▶ [WHAT TO DO]:
Using the material that follows, output exactly the lines from the one containing "Instruction: Click total" through the one containing "Given: Click the plus", with both ends kept.

▶ [STORED DATA]:
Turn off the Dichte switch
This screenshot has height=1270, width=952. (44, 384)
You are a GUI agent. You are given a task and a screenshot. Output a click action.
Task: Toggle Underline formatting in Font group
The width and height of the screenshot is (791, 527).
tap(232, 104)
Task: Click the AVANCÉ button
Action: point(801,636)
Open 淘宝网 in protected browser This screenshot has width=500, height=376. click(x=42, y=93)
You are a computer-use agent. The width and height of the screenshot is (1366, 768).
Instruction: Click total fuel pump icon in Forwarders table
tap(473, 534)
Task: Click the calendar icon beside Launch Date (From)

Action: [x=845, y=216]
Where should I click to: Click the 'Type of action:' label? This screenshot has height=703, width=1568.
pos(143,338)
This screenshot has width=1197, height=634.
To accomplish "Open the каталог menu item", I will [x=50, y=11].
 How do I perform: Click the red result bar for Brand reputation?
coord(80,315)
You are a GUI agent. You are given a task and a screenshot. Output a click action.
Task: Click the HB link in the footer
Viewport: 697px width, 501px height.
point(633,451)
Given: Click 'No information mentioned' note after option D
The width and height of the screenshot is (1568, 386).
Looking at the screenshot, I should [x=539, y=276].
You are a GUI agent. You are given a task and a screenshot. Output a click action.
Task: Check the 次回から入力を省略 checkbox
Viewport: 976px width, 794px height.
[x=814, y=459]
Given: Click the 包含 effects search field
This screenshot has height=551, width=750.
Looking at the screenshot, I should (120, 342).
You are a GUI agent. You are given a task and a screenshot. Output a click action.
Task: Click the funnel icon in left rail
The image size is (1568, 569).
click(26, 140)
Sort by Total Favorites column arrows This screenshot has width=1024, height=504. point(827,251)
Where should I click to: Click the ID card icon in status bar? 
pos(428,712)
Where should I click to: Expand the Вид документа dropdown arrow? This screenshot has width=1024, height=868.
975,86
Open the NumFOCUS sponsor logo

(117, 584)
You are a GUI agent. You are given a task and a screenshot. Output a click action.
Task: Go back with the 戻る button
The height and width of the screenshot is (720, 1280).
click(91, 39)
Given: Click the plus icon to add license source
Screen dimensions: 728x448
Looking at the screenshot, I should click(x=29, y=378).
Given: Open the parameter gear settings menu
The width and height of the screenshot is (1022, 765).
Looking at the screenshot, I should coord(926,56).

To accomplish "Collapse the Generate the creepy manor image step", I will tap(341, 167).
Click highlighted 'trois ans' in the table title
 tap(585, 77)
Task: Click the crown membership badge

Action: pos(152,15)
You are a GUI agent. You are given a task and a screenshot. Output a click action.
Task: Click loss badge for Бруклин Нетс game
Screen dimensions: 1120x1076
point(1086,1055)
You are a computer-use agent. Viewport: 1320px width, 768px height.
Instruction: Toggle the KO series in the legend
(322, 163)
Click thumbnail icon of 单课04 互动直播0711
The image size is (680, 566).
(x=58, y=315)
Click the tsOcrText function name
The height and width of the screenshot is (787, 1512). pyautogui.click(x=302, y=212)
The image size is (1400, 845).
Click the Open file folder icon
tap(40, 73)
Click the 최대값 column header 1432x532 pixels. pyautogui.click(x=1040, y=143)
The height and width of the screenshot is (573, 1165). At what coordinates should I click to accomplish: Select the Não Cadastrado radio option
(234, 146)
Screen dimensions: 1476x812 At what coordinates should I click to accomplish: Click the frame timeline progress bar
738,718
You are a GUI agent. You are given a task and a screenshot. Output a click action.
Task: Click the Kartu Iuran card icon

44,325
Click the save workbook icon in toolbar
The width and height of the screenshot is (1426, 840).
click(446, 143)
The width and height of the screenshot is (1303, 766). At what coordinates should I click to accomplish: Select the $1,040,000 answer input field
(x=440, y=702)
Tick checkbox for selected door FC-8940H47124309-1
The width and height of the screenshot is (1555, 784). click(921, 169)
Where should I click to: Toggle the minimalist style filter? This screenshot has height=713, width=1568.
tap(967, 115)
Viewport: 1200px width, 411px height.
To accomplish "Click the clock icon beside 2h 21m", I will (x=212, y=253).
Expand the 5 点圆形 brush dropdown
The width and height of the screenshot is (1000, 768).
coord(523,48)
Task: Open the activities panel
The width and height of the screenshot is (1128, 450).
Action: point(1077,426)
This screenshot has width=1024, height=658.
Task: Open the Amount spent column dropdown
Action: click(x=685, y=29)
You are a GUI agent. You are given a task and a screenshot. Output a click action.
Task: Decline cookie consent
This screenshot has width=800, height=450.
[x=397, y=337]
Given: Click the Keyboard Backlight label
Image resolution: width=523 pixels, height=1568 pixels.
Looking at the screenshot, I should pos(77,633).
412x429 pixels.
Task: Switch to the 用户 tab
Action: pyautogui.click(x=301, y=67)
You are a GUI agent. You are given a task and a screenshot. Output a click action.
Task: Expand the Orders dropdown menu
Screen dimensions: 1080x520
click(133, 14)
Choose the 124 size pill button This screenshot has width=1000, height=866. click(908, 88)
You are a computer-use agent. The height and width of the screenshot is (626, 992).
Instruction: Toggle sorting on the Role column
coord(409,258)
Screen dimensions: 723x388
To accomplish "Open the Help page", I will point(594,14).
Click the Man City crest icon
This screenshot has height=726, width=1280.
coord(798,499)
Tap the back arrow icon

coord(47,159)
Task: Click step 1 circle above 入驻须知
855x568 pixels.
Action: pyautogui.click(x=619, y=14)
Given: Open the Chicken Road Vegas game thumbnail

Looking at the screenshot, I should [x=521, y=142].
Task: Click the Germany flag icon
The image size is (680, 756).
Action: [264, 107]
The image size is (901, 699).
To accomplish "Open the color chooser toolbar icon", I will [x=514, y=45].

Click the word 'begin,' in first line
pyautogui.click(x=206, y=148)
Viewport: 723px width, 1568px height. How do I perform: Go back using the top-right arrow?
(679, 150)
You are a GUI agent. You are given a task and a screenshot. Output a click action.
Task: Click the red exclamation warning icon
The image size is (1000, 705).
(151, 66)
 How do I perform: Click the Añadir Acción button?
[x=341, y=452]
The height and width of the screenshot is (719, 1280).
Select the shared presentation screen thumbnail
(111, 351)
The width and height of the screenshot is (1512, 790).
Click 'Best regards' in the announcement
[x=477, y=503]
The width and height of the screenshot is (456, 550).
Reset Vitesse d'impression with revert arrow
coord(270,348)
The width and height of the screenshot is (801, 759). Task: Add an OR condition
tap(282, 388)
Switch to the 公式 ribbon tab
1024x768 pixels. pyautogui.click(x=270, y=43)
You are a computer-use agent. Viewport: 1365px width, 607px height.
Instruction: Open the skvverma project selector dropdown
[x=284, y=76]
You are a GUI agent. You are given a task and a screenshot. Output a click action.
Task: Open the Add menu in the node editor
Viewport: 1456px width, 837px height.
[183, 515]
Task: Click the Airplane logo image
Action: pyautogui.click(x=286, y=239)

▶ [RESULT BELOW]:
Instruction: Click total fuel pump icon in Forwarders table
tap(473, 534)
Task: Click the calendar icon beside Launch Date (From)

Action: [x=845, y=216]
Where should I click to: Click the 'Type of action:' label? This screenshot has height=703, width=1568.
pos(143,338)
This screenshot has width=1197, height=634.
To accomplish "Open the каталог menu item", I will [x=50, y=11].
 How do I perform: Click the red result bar for Brand reputation?
coord(80,315)
You are a GUI agent. You are given a task and a screenshot. Output a click action.
Task: Click the HB link in the footer
Viewport: 697px width, 501px height.
point(633,451)
Given: Click 'No information mentioned' note after option D
The width and height of the screenshot is (1568, 386).
Looking at the screenshot, I should [x=539, y=276].
You are a GUI agent. You are given a task and a screenshot. Output a click action.
Task: Check the 次回から入力を省略 checkbox
Viewport: 976px width, 794px height.
[x=814, y=459]
Given: Click the 包含 effects search field
This screenshot has height=551, width=750.
Looking at the screenshot, I should (120, 342).
You are a GUI agent. You are given a task and a screenshot. Output a click action.
Task: Click the funnel icon in left rail
The image size is (1568, 569).
click(26, 140)
Sort by Total Favorites column arrows This screenshot has width=1024, height=504. point(827,251)
Where should I click to: Click the ID card icon in status bar? 
pos(428,712)
Where should I click to: Expand the Вид документа dropdown arrow? This screenshot has width=1024, height=868.
975,86
Open the NumFOCUS sponsor logo

(117, 584)
You are a GUI agent. You are given a task and a screenshot. Output a click action.
Task: Go back with the 戻る button
The height and width of the screenshot is (720, 1280).
click(91, 39)
Given: Click the plus icon to add license source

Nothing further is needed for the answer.